Autor: @Uleczka448 ·3 minuty
2024-07-22
Skomentuj
4 Polubienia
Lato latem, wakacje wakacjami, upał upałem..., ale czas najwyższy na spotkanie z dobrą, komiksową opowieścią post apo! Mam tu na myśli oczywiście znakomitą i w jakiejś mierze już kultową serię „Jeremiah”, której to najnowsza i zarazem już dwudziesta ósma odsłona pt. „Ezra ma się dobrze”, ukazała się właśnie w naszym kraju nakładem Wydawnictwa Elemental. Zapraszam was do poznania recenzji tej pozycji.


Przemierzając post apokaliptyczną Amerykę Jeremiah i Kurdy trafiają do pewnego małego miasteczka, gdzie to - co nie jest niespodzianką, trafiają do aresztu. Co prawda nazajutrz zostają wypuszczeni na wolność, ale w międzyczasie zdążą narobić sobie wrogów. Ci, pragnąc zemsty i śmierci Jeremiaha i Kurdy'ego udadzą się za nim w pościg, który z czasem zamieni się w polowanie. Tym samym rozpocznie się walka o życie, zaś w tle rozegra się pewien mroczny dramat starych mieszkańców miasteczka, którego symbolem jest drzewo z odciętymi, ludzkimi głowami...
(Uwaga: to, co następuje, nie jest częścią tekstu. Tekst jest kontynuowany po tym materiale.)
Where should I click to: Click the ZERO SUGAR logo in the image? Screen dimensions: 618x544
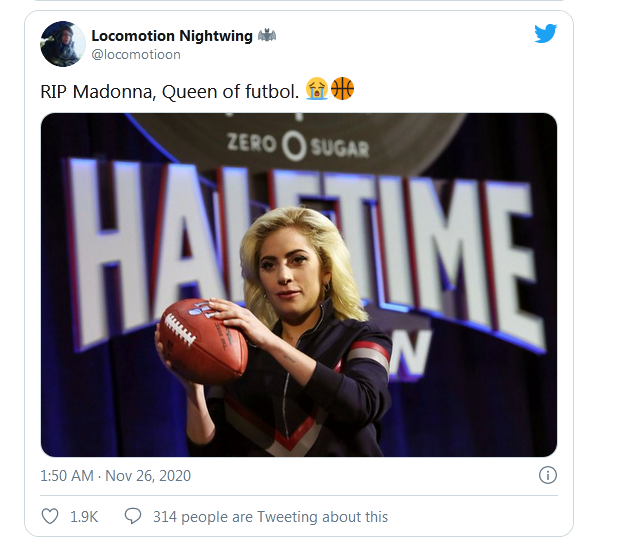point(297,146)
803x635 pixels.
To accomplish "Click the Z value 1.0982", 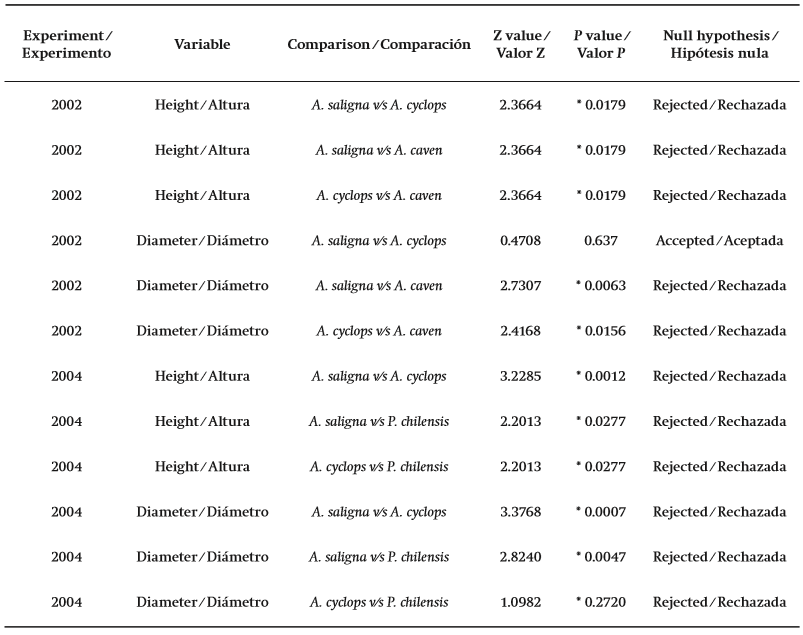I will coord(520,602).
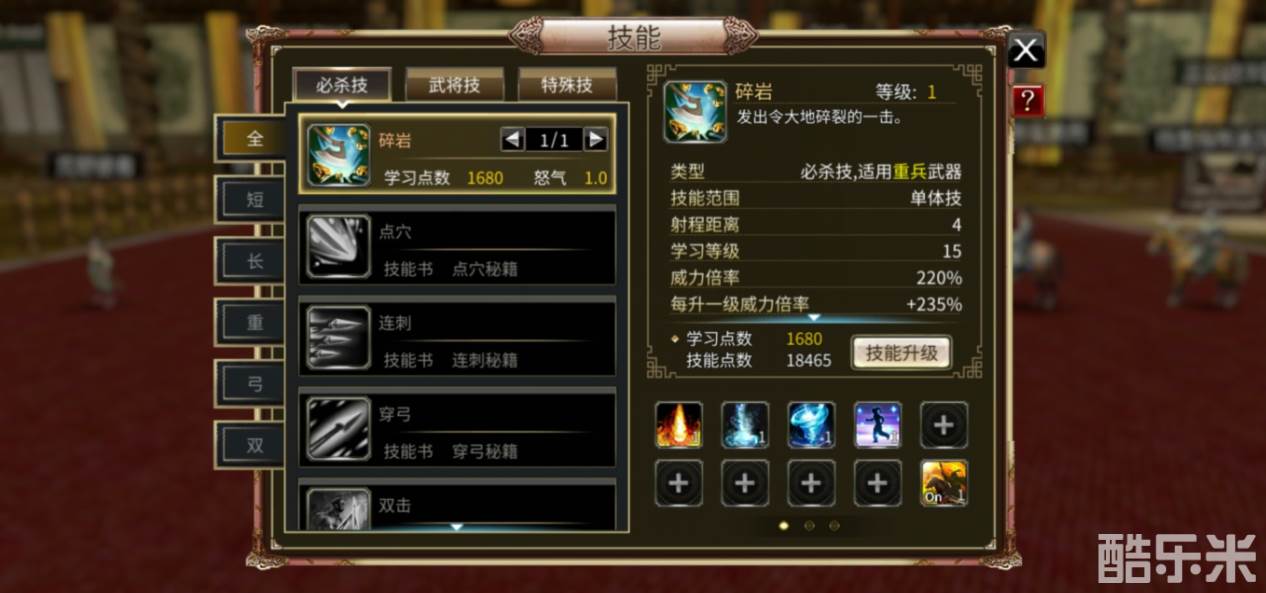Screen dimensions: 1266x593
Task: Select the 穿弓 skill icon
Action: 339,428
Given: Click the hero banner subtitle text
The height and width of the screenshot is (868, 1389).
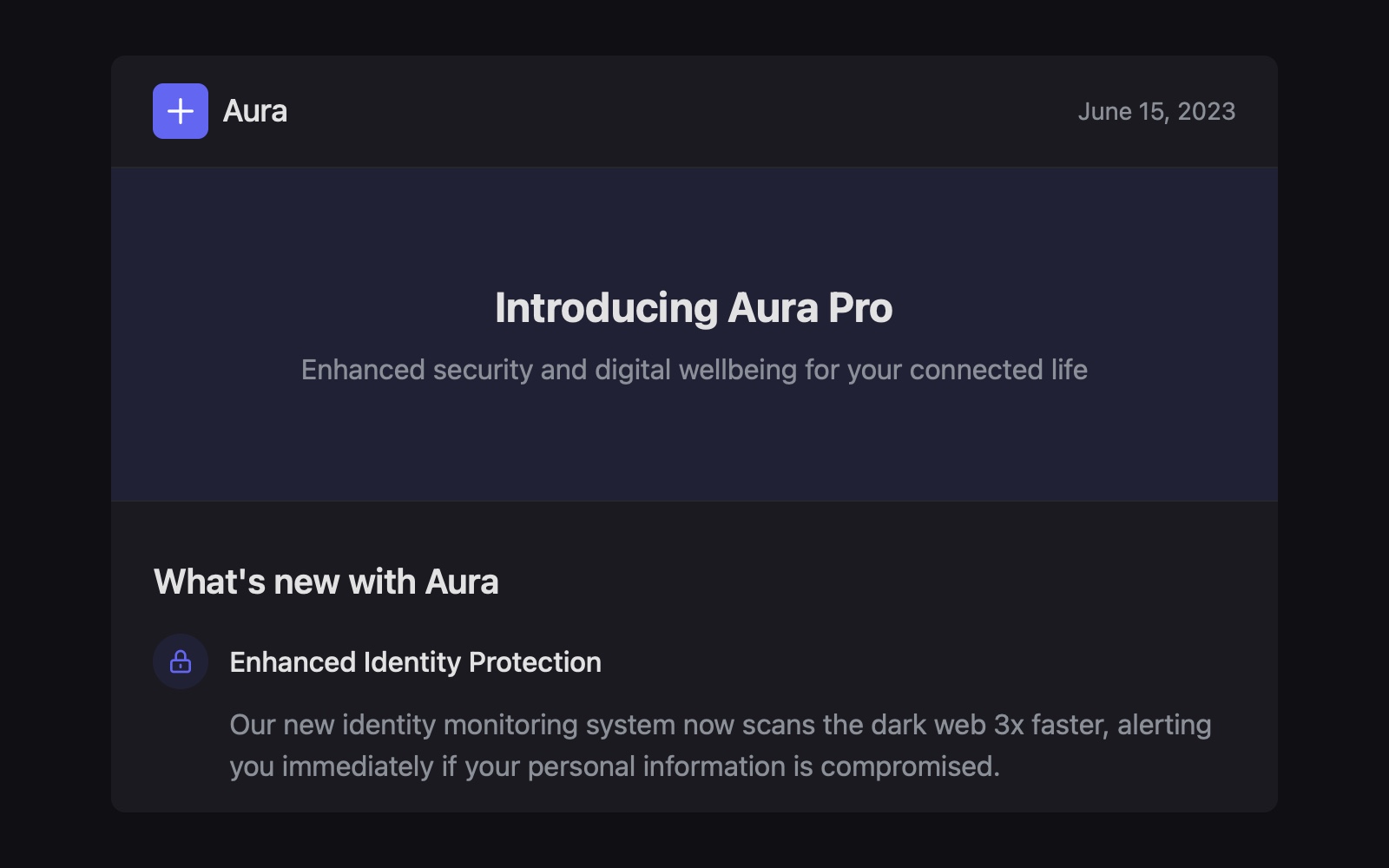Looking at the screenshot, I should 694,369.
Hermann Huppen kontynuuje swoją klimatyczną opowieść o przygodach dwóch przyjaciół i podróżników na motorach, których życie znaczny niekończąca się podróż po pustynnej scenerii Ameryki i walka z wszystkimi tymi, którzy zapragną stanąć im na drodze. I również tym razem mamy klimatyczną relację o konfrontacji z bardzo złymi ludźmi, którzy pragną śmierci Jeremiaha i Kurdy'ego, nie wiedząc przy tym tego, że trafili naprawdę źle w wyborze swoich potencjalnych ofiar. Efektem jest dobra, trzymająca w napięciu, pięknie poprowadzona relacja, której dopełnia coś na kształt najprawdziwszego horroru.
 Główną oś wydarzeń stanowi konfrontacja Jeremiaha i Kurdy'ego z parą podstępnych przeciwników, w której pojawi się wymiana ognia, ucieczka, czy też dotarcie do tajemniczego miejsca. I tu jest klasycznie dla tej serii, gdzie dzieje się wiele, mocno, dramatyczne, ale też i z ciętym żartem w tle. Jednakże jest i drugi wątek związany z makabrycznym widokiem drzewa i odciętych, ludzkich głów, który co jakiś czas przerywa tę pierwszą z osi relacji, czyniąc całość historii naprawdę klimatyczną. I najlepsze jest to, że przez cały zadajemy sobie pytanie, w jaki sposób połączą się ze sobą te dwie scenariusze ścieżki...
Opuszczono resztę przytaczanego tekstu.